At the 1607 Burial Ground the Jamestown Archaeologists are at work preparing the area for next month’s excavations of three colonists who died in the first few months of the colony’s existence. The burial ground, situated just inside the western palisade wall, was situated inside the fort so as to conceal deaths from the Virginia Indians, as instructed by the Virginia Company of London. This area is chock full of features, including postholes, cobble foundations, and a palisade postdating and separate from the fort’s western wall. The sheer number of features gives the area a mottled look similar to camouflage, indicating use and reuse of the land over many decades. A series of postholes defining a subterranean feature may be part of a cellar discovered in 2004. That cellar was full of late-17th-century wine bottles, and while digging in the northeast corner of the excavation area, Staff Archaeologist Natalie Reid found another one, broken, but appearing to be of the same style. The palisade cuts one of the graves, meaning it’s newer than the grave. The team found a test square excavated in the 1950s by the National Park Service. They are currently recording and excavating all of the features that need to be removed in order to access the burials. They’re bringing everything down to the same level so that ground-penetrating radar (GPR) surveys can run across the entire excavation area. The layer they’re going down to is prehistoric, and there are examples of worked lithics and sherds of Native ceramics sticking out of the ground in the areas where the archaeologists have already reached this depth, suggesting use of this area by Native peoples prior to the arrival of the colonists.

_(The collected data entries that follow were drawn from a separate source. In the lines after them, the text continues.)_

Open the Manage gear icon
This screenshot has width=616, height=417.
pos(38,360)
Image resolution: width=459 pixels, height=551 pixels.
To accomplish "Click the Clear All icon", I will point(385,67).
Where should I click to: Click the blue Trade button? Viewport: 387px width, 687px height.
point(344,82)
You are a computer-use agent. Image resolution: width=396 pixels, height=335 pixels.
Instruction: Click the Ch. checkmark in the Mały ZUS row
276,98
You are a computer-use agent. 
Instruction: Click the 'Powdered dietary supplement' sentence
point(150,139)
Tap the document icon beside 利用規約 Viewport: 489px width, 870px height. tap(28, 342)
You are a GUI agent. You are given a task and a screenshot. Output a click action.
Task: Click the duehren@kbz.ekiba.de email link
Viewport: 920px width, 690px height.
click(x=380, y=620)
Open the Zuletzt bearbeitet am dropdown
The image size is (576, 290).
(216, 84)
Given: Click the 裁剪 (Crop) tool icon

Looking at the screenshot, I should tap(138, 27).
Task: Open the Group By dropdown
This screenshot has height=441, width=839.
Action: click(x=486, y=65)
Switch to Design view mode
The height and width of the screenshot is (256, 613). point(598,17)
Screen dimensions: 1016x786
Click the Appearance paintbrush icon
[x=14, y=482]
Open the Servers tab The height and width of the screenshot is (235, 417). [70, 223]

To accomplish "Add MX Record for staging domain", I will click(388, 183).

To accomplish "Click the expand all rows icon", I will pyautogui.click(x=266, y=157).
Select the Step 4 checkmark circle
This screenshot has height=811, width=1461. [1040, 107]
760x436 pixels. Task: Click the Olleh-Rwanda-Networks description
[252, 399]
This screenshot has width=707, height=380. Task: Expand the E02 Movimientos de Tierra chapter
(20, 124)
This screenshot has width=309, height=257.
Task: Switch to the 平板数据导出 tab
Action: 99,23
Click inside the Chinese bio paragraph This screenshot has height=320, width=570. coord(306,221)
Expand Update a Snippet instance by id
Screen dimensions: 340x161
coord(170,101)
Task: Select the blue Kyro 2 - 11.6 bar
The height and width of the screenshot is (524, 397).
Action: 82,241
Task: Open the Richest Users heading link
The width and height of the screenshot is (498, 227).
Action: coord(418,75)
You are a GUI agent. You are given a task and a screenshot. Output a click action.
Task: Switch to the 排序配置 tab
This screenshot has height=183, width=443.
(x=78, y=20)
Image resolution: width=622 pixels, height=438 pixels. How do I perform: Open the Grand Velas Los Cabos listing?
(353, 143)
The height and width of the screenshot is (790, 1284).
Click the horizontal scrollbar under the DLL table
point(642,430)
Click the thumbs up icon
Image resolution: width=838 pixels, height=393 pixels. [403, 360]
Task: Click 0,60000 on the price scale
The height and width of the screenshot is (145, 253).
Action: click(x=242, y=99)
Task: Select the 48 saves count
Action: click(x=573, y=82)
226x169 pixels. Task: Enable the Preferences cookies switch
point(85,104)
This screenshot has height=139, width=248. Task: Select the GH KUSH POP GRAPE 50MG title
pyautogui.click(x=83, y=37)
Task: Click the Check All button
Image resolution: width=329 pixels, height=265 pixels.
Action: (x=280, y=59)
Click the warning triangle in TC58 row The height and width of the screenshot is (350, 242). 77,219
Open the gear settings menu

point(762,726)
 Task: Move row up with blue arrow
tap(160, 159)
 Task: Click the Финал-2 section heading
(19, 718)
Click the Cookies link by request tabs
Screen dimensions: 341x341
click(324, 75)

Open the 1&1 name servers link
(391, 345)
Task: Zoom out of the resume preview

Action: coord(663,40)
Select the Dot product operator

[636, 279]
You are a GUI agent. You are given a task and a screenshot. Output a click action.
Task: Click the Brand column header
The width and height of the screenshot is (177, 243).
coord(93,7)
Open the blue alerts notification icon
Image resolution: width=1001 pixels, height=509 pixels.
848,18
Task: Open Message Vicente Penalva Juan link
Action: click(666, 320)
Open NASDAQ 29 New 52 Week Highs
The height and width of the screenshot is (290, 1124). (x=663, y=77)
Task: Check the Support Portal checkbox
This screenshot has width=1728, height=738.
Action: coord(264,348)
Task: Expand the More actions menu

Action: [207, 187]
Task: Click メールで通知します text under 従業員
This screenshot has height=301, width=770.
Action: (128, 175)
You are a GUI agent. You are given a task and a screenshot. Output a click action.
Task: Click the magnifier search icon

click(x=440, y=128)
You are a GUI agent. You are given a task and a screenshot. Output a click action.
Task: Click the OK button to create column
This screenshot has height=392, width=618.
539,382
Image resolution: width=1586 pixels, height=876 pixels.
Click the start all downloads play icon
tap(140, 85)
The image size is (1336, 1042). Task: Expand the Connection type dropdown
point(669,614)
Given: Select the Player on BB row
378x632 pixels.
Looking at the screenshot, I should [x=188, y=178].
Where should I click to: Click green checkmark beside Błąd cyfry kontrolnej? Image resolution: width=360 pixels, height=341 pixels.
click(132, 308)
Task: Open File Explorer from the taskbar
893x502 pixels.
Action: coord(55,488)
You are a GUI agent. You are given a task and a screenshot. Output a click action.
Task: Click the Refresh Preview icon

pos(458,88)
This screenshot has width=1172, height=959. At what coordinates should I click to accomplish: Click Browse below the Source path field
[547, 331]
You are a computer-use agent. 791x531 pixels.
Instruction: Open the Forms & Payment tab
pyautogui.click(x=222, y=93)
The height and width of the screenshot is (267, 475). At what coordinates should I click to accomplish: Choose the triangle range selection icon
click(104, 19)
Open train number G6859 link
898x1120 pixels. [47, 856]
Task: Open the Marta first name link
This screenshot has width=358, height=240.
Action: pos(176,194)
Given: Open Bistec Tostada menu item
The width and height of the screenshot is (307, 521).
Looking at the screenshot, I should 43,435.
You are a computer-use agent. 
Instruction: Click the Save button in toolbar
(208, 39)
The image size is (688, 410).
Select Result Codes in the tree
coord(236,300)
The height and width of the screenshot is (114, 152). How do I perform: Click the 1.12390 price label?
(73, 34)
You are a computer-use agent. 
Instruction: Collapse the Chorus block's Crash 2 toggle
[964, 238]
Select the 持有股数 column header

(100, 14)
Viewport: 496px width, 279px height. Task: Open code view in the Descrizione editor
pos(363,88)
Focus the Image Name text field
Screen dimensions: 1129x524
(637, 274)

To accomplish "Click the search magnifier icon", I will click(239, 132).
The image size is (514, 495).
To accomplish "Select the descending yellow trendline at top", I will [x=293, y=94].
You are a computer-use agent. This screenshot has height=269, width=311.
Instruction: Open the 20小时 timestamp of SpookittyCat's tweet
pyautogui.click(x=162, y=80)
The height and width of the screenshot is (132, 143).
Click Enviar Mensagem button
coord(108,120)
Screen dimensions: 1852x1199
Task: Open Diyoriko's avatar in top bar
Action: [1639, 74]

Several interesting artifacts have been found here in addition to the wine bottle. Two blue beads were found by Staff Archaeologist Ren Willis during her excavation of a large posthole thought to be related to the aforementioned cellar. She also found a coin weight in the same feature. Coin weights were unique to a specific coin and when used in conjunction with a scale validated the mass of metal in that coin. This harkens back to an era when a coin’s value was based on the metal it was made out of. If a silver coin was clipped (illegally) for instance, it was no longer worth the value printed on its face. The coin weight that Ren found was used for weighing a French gold coin known as an écu d’or. The coin features a shield decorated with fleur-de-lis, which was the coat of arms of the kings of France from medieval times. Other artifacts found here this month include several copper straight pins and a tiny bone die, similar to several others already in the Jamestown collection.
Just east of the Godspeed Cottage an assembly line has sprung up, with several of the Jamestown Rediscovery archaeologists trading their trowels for paint rollers. The team is painting wooden modular sections of burial structures, designed to house the team and protect human remains during next month’s burial excavations. The archaeologists decided to go a different route with the burial structures this year, using 6′ x 4′ wooden sections as a building block that can be combined to build any number of shapes — similar to a house of cards, though without the instability. All the painting outside the Godspeed Cottage is another component in this new approach, an effort to make the wooden sections reusable year after year. The outdoor, mold-resistant paint will hopefully slow the wood’s degradation, allowing the team to use it year after year, saving time and money. Another benefit of this modular approach is the portability of the 6′ x 4′ wooden sections. The team has learned through years of doing this that it’s difficult to move and work with large wooden walls, often requiring a team of people to raise and position them. The new 6′ x 4′ sections can be easily carried by a single person, and will be joined to each other using a uniform series of bolts.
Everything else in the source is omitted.